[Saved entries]
>>>>>

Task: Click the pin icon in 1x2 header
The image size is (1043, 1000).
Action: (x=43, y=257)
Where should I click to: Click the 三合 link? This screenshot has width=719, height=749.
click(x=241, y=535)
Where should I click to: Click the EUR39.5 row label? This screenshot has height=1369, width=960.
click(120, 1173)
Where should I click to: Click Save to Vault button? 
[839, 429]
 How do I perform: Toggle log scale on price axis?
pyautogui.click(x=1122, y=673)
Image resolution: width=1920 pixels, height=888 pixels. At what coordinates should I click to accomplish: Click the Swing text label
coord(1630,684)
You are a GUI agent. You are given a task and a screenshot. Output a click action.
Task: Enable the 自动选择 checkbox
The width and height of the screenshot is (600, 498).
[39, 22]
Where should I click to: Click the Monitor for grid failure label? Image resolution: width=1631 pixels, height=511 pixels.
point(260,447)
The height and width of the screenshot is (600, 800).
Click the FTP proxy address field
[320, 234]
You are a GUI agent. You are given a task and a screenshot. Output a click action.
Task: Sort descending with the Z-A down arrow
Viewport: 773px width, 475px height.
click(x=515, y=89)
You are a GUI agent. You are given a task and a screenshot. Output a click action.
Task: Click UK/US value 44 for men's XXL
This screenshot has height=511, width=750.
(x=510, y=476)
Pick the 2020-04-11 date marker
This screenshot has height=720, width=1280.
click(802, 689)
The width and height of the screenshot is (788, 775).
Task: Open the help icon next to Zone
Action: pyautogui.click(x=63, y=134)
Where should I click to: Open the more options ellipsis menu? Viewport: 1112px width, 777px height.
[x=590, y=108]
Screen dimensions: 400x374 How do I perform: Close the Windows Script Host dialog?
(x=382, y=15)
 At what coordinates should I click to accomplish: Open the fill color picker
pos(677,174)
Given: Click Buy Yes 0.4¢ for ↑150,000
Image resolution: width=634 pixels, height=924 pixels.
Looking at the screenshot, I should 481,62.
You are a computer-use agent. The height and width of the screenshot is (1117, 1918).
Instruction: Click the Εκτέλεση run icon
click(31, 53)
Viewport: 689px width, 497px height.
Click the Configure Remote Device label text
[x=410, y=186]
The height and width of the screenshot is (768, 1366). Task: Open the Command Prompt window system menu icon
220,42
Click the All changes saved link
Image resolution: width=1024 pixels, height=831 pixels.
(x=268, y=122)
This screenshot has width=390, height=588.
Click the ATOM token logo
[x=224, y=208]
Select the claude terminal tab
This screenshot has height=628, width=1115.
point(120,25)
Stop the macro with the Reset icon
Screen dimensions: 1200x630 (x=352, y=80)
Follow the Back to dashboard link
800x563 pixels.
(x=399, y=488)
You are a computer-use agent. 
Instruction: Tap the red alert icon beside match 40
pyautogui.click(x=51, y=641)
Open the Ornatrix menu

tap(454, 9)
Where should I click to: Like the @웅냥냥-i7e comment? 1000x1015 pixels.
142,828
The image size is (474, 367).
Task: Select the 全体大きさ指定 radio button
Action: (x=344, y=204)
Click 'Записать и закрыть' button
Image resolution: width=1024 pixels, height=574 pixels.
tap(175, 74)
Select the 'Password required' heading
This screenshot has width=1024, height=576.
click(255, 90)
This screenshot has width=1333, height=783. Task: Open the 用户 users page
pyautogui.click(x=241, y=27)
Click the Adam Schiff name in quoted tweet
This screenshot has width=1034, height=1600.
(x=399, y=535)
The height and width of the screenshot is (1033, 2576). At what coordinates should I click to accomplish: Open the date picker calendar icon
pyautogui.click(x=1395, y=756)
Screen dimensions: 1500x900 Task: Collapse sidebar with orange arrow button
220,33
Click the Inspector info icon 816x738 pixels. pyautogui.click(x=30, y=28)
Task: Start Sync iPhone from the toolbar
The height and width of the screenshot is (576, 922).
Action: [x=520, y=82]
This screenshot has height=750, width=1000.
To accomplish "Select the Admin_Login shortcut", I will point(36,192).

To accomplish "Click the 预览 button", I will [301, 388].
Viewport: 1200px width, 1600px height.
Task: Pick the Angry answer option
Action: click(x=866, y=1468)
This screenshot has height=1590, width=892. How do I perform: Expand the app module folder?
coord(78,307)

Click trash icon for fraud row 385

<<<<<

■ **ACTIVITY**:
Would you write out the full set of records above without alteration?

■ **WRITTEN RESPONSE**:
Task: Click the pin icon in 1x2 header
The image size is (1043, 1000).
Action: (x=43, y=257)
Where should I click to: Click the 三合 link? This screenshot has width=719, height=749.
click(x=241, y=535)
Where should I click to: Click the EUR39.5 row label? This screenshot has height=1369, width=960.
click(120, 1173)
Where should I click to: Click Save to Vault button? 
[839, 429]
 How do I perform: Toggle log scale on price axis?
pyautogui.click(x=1122, y=673)
Image resolution: width=1920 pixels, height=888 pixels. At what coordinates should I click to accomplish: Click the Swing text label
coord(1630,684)
You are a GUI agent. You are given a task and a screenshot. Output a click action.
Task: Enable the 自动选择 checkbox
The width and height of the screenshot is (600, 498).
[39, 22]
Where should I click to: Click the Monitor for grid failure label? Image resolution: width=1631 pixels, height=511 pixels.
point(260,447)
The height and width of the screenshot is (600, 800).
Click the FTP proxy address field
[320, 234]
You are a GUI agent. You are given a task and a screenshot. Output a click action.
Task: Sort descending with the Z-A down arrow
Viewport: 773px width, 475px height.
click(x=515, y=89)
You are a GUI agent. You are given a task and a screenshot. Output a click action.
Task: Click UK/US value 44 for men's XXL
This screenshot has height=511, width=750.
(x=510, y=476)
Pick the 2020-04-11 date marker
This screenshot has height=720, width=1280.
click(802, 689)
The width and height of the screenshot is (788, 775).
Task: Open the help icon next to Zone
Action: pyautogui.click(x=63, y=134)
Where should I click to: Open the more options ellipsis menu? Viewport: 1112px width, 777px height.
[x=590, y=108]
Screen dimensions: 400x374 How do I perform: Close the Windows Script Host dialog?
(x=382, y=15)
 At what coordinates should I click to accomplish: Open the fill color picker
pos(677,174)
Given: Click Buy Yes 0.4¢ for ↑150,000
Image resolution: width=634 pixels, height=924 pixels.
Looking at the screenshot, I should 481,62.
You are a computer-use agent. The height and width of the screenshot is (1117, 1918).
Instruction: Click the Εκτέλεση run icon
click(31, 53)
Viewport: 689px width, 497px height.
Click the Configure Remote Device label text
[x=410, y=186]
The height and width of the screenshot is (768, 1366). Task: Open the Command Prompt window system menu icon
220,42
Click the All changes saved link
Image resolution: width=1024 pixels, height=831 pixels.
(x=268, y=122)
This screenshot has width=390, height=588.
Click the ATOM token logo
[x=224, y=208]
Select the claude terminal tab
This screenshot has height=628, width=1115.
point(120,25)
Stop the macro with the Reset icon
Screen dimensions: 1200x630 (x=352, y=80)
Follow the Back to dashboard link
800x563 pixels.
(x=399, y=488)
You are a computer-use agent. 
Instruction: Tap the red alert icon beside match 40
pyautogui.click(x=51, y=641)
Open the Ornatrix menu

tap(454, 9)
Where should I click to: Like the @웅냥냥-i7e comment? 1000x1015 pixels.
142,828
The image size is (474, 367).
Task: Select the 全体大きさ指定 radio button
Action: (x=344, y=204)
Click 'Записать и закрыть' button
Image resolution: width=1024 pixels, height=574 pixels.
tap(175, 74)
Select the 'Password required' heading
This screenshot has width=1024, height=576.
click(255, 90)
This screenshot has width=1333, height=783. Task: Open the 用户 users page
pyautogui.click(x=241, y=27)
Click the Adam Schiff name in quoted tweet
This screenshot has width=1034, height=1600.
(x=399, y=535)
The height and width of the screenshot is (1033, 2576). At what coordinates should I click to accomplish: Open the date picker calendar icon
pyautogui.click(x=1395, y=756)
Screen dimensions: 1500x900 Task: Collapse sidebar with orange arrow button
220,33
Click the Inspector info icon 816x738 pixels. pyautogui.click(x=30, y=28)
Task: Start Sync iPhone from the toolbar
The height and width of the screenshot is (576, 922).
Action: [x=520, y=82]
This screenshot has height=750, width=1000.
To accomplish "Select the Admin_Login shortcut", I will point(36,192).

To accomplish "Click the 预览 button", I will [301, 388].
Viewport: 1200px width, 1600px height.
Task: Pick the Angry answer option
Action: click(x=866, y=1468)
This screenshot has height=1590, width=892. How do I perform: Expand the app module folder?
coord(78,307)

Click trash icon for fraud row 385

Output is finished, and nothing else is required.